* EXERCISE PROMPT
Reproduce exactly, and exclusively, the lines from the line containing "[Intensa puesta a" through the final line of the listing below.

* RECORDS SHOWN
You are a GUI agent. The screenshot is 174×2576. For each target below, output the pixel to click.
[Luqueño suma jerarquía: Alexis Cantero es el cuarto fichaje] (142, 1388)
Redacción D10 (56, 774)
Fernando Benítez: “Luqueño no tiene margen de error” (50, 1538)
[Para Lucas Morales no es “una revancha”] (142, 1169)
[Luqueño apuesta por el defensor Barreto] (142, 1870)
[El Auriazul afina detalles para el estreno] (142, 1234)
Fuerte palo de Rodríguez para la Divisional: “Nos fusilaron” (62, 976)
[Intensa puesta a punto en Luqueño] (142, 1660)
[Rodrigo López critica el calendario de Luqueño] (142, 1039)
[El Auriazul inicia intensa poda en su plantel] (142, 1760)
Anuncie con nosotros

* RESULT
[Intensa puesta a punto en Luqueño] (142, 1660)
[Rodrigo López critica el calendario de Luqueño] (142, 1039)
[El Auriazul inicia intensa poda en su plantel] (142, 1760)
Anuncie con nosotros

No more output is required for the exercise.